[BEGIN Raw data]

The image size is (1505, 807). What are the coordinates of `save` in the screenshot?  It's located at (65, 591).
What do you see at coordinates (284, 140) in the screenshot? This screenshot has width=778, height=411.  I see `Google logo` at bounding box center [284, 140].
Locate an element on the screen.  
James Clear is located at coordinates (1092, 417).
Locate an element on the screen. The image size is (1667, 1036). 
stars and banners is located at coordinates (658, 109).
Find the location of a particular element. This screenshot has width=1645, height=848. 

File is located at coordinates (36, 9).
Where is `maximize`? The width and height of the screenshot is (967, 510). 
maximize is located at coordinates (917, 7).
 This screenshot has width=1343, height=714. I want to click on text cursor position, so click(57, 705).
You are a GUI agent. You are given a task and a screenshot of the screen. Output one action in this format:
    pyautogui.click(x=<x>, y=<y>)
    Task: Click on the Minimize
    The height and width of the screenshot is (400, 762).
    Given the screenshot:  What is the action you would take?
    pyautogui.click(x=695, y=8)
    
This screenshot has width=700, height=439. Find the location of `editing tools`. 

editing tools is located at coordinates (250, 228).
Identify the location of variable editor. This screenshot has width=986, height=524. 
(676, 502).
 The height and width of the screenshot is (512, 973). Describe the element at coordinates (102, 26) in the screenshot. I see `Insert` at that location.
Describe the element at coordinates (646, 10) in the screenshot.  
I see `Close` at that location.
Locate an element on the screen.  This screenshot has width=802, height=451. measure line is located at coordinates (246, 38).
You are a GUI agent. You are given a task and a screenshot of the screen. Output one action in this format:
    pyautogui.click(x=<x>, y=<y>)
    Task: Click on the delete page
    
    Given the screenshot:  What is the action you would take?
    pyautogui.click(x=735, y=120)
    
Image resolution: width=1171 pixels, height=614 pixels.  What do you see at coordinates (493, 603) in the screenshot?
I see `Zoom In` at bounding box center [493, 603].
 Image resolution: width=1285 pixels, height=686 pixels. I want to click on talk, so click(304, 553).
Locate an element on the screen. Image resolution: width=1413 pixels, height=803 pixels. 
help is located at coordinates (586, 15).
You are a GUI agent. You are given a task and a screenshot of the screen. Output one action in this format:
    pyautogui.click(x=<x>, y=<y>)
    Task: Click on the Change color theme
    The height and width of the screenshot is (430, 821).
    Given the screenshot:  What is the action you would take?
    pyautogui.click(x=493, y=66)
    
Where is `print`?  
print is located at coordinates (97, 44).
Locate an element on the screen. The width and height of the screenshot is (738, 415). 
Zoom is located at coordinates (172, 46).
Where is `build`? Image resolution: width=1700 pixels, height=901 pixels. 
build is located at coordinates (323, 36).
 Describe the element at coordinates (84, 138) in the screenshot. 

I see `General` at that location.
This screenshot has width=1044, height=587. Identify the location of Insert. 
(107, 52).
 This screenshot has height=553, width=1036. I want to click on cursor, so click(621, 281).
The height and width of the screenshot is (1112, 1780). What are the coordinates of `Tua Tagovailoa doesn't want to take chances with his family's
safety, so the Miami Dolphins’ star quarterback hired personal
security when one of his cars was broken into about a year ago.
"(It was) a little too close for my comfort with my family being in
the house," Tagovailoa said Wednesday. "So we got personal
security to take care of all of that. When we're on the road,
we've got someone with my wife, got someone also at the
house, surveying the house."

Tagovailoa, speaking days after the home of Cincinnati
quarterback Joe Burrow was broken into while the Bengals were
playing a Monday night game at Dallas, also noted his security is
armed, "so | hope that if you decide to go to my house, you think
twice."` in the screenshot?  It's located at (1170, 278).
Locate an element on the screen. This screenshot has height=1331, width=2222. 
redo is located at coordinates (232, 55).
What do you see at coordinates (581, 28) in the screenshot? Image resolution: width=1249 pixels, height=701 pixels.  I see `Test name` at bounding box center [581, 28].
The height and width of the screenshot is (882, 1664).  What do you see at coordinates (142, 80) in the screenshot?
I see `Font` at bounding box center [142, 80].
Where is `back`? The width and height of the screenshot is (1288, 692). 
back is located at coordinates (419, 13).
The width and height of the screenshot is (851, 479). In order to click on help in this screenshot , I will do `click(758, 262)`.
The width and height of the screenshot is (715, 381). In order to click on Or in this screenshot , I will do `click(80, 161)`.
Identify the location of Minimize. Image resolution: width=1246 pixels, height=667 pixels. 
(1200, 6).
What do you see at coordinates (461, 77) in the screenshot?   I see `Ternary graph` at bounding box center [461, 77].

[END Raw data]

--- Request ---
Can you edit these lines so that every "Locate an element on the screen" becomes "Find an element on the screen", leaving everything else unchanged?

--- Complete output ---
The image size is (1505, 807). What are the coordinates of `save` in the screenshot?  It's located at (65, 591).
What do you see at coordinates (284, 140) in the screenshot? This screenshot has width=778, height=411.  I see `Google logo` at bounding box center [284, 140].
Find an element on the screen.  
James Clear is located at coordinates (1092, 417).
Find an element on the screen. The image size is (1667, 1036). 
stars and banners is located at coordinates (658, 109).
Find the location of a particular element. This screenshot has width=1645, height=848. 

File is located at coordinates (36, 9).
Where is `maximize`? The width and height of the screenshot is (967, 510). 
maximize is located at coordinates (917, 7).
 This screenshot has width=1343, height=714. I want to click on text cursor position, so click(57, 705).
You are a GUI agent. You are given a task and a screenshot of the screen. Output one action in this format:
    pyautogui.click(x=<x>, y=<y>)
    Task: Click on the Minimize
    The height and width of the screenshot is (400, 762).
    Given the screenshot:  What is the action you would take?
    pyautogui.click(x=695, y=8)
    
This screenshot has width=700, height=439. Find the location of `editing tools`. 

editing tools is located at coordinates (250, 228).
Identify the location of variable editor. This screenshot has width=986, height=524. 
(676, 502).
 The height and width of the screenshot is (512, 973). Describe the element at coordinates (102, 26) in the screenshot. I see `Insert` at that location.
Describe the element at coordinates (646, 10) in the screenshot.  
I see `Close` at that location.
Find an element on the screen.  This screenshot has width=802, height=451. measure line is located at coordinates (246, 38).
You are a GUI agent. You are given a task and a screenshot of the screen. Output one action in this format:
    pyautogui.click(x=<x>, y=<y>)
    Task: Click on the delete page
    
    Given the screenshot:  What is the action you would take?
    pyautogui.click(x=735, y=120)
    
Image resolution: width=1171 pixels, height=614 pixels.  What do you see at coordinates (493, 603) in the screenshot?
I see `Zoom In` at bounding box center [493, 603].
 Image resolution: width=1285 pixels, height=686 pixels. I want to click on talk, so click(304, 553).
Find an element on the screen. Image resolution: width=1413 pixels, height=803 pixels. 
help is located at coordinates (586, 15).
You are a GUI agent. You are given a task and a screenshot of the screen. Output one action in this format:
    pyautogui.click(x=<x>, y=<y>)
    Task: Click on the Change color theme
    The height and width of the screenshot is (430, 821).
    Given the screenshot:  What is the action you would take?
    pyautogui.click(x=493, y=66)
    
Where is `print`?  
print is located at coordinates (97, 44).
Find an element on the screen. The width and height of the screenshot is (738, 415). 
Zoom is located at coordinates (172, 46).
Where is `build`? Image resolution: width=1700 pixels, height=901 pixels. 
build is located at coordinates (323, 36).
 Describe the element at coordinates (84, 138) in the screenshot. 

I see `General` at that location.
This screenshot has width=1044, height=587. Identify the location of Insert. 
(107, 52).
 This screenshot has height=553, width=1036. I want to click on cursor, so click(621, 281).
The height and width of the screenshot is (1112, 1780). What are the coordinates of `Tua Tagovailoa doesn't want to take chances with his family's
safety, so the Miami Dolphins’ star quarterback hired personal
security when one of his cars was broken into about a year ago.
"(It was) a little too close for my comfort with my family being in
the house," Tagovailoa said Wednesday. "So we got personal
security to take care of all of that. When we're on the road,
we've got someone with my wife, got someone also at the
house, surveying the house."

Tagovailoa, speaking days after the home of Cincinnati
quarterback Joe Burrow was broken into while the Bengals were
playing a Monday night game at Dallas, also noted his security is
armed, "so | hope that if you decide to go to my house, you think
twice."` in the screenshot?  It's located at (1170, 278).
Find an element on the screen. This screenshot has height=1331, width=2222. 
redo is located at coordinates (232, 55).
What do you see at coordinates (581, 28) in the screenshot? Image resolution: width=1249 pixels, height=701 pixels.  I see `Test name` at bounding box center [581, 28].
The height and width of the screenshot is (882, 1664).  What do you see at coordinates (142, 80) in the screenshot?
I see `Font` at bounding box center [142, 80].
Where is `back`? The width and height of the screenshot is (1288, 692). 
back is located at coordinates (419, 13).
The width and height of the screenshot is (851, 479). In order to click on help in this screenshot , I will do `click(758, 262)`.
The width and height of the screenshot is (715, 381). In order to click on Or in this screenshot , I will do `click(80, 161)`.
Identify the location of Minimize. Image resolution: width=1246 pixels, height=667 pixels. 
(1200, 6).
What do you see at coordinates (461, 77) in the screenshot?   I see `Ternary graph` at bounding box center [461, 77].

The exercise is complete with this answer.